Saturday, November 10, 2012

Lymphedema Treatment: Past, Present…is there a FUTURE?

From the first moment my wife discovered she had breast cancer, there was a deafening silence from the men I know. Even ones whose wives, mothers or girlfriends had breast cancer seemed to have received a gag order from some Central Cancer Command and did little more than mumble about the experience. Not one to shut up for any known reason, I started this blog…

While I talked about the lymphatic system earlier (http://breastcancerreaper.blogspot.com/2012/02/lymphedema-another-for-rest-of-your.html), as well as lymphedema (http://breastcancerreaper.blogspot.com/2012/09/and-onward-against-lymphedema.html), I recently started to feel that my education was LESS than complete for me as a layperson. So, here’s MORE on lymph and lymphedema.

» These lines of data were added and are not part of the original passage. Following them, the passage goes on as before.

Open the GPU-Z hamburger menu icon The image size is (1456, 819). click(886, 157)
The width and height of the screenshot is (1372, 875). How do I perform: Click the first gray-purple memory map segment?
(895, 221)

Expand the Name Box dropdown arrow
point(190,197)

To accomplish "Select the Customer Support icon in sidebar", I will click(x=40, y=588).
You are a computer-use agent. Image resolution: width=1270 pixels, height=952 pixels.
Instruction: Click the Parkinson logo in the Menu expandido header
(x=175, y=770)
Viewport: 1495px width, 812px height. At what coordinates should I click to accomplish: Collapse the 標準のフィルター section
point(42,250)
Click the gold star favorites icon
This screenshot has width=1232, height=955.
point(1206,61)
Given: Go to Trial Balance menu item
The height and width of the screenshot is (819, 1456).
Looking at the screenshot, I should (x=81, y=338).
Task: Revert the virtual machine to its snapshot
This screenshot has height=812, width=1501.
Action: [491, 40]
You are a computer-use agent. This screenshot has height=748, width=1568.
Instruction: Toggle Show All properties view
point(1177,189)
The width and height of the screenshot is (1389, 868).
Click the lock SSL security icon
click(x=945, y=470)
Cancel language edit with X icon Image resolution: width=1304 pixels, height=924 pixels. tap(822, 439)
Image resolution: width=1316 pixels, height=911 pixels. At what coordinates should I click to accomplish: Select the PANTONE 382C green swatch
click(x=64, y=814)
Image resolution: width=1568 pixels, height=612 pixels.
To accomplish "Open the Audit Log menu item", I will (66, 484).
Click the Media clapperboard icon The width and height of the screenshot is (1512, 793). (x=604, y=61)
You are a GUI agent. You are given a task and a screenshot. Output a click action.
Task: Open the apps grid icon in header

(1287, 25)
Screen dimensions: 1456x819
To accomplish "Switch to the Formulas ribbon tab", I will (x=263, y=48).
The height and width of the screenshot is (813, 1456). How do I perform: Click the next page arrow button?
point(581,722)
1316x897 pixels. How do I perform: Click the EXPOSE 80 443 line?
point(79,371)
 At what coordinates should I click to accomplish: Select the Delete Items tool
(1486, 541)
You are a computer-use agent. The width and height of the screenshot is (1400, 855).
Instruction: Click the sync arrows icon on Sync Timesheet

As to the FIRST article, I wasn’t clear on that until today. According to my current research, the lymph vessels PRIMARILY move lymph around the body due to something called “peristaltic action”. What that means is that the fluid is moved around in a way similar to the way food gets moved through your intestines – muscles slowly tighten up and push the food along while acids and enzymes act on it to break it down.

Lymph is pushed along through the body by tiny muscles in the lymph ducts that slowly contract and move the fluid from the smallest vessels to the nodes and from there into the bloodstream.

OK – we’re clear on that.

What I was REALLY unclear on and what caused a major problem for us recently, is that the history of lymphedema treatment begins a mere three decades ago. Before the RECOGNITION that lymphedema was a treatable condition, doctors just laughed at it, shrugged their shoulders and said, “Oh, well.”

That was mostly because the doctors were males and the victims of secondary lymphedema caused by node excision in the treatment of breast cancer was a “woman’s problem”. I imagine it would have received a bit more attention from the medical community if cancer node excision had caused the shrinkage of another extremity near and dear to the heart of every man...

At any rate, with the founding of the National Lymphedema Network and their pioneering work in the treatment of lymphedema, more and more doctors are recognizing that not only is lymphedema treatable – it NEEDS to be treated rather than ignored.

What IS lymphedema you ask?

“Lymph is formed from the fluid that filters out of the blood circulation to nourish cells…and maintain tissue fluid balance. [T]his fluid [is] pumped by a rhythmic peristaltic-like action by smooth muscle cells within the lymphatic vessel walls…The fluids collected are pumped into continually larger vessels and through lymph nodes, which clean out debris and police the fluid for potential threats from dangerous microbes. The lymph ends its journey in the thoracic duct, where it re-enters the blood circulation.”

When the nodes are removed, “...a condition of localized fluid retention and tissue swelling caused by a compromised lymphatic system..” occurs when lymph leaks out through the vessel walls and accumulates in the areas between cells (interstitial areas).

Extremely common in patients treated for breast cancer, it wasn’t until the mid-1980s that the medical establishment began to both study the problem and establish treatment criteria. “My first encounter with the relatively unknown syndrome, “lymphedema,” was in 1985.I ran Aurora Manor, a post-operative care facility opened in 1980 in San Francisco, where I saw a patient with an extremely enlarged swollen arm. She had undergone breast reconstruction after a mastectomy and it appeared that she had an allergic reaction from the intravenous. As a Registered Nurse/Caregiver, I immediately called her surgeon and expressed my concern. He laughed and told me she had the swelling in her arm for nine years, and there was nothing that could be done to improve it. I was puzzled—and inquisitive—as to the underlying cause/s and possible treatment. I reached out to local colleagues; they each told me that it was lymphedema as a result of her breast cancer surgery, and no effective treatment was available.” (emphasis mine)

Lest you think that doctors in the early 21st Century are more educated and better equipped than that, I’ll disabuse you of the notion. Within twenty miles of each other are two hospitals. They belong to THE SAME HEALTH CARE SYSTEM. Yet the physicians in one, renowned for its treatment of breast cancer loudly professed that “nothing is wrong”. The physicians at the other nodded and got to work treating it.

After a week of treatment that MY WIFE HAD TO REQUEST and for which she had to SEEK OUT HER OWN PROGRAM, the swelling has been reduced! A week!

If you are reading this and lymphedema has entered your life – either as a patient or in your spouse, mother, girlfriend or sister – then YOU NEED TO FIND SOMEONE WHO BELIEVES IT IS A PROBLEM.

The longer you wait, the worse it will get...and I’m not even exaggerating.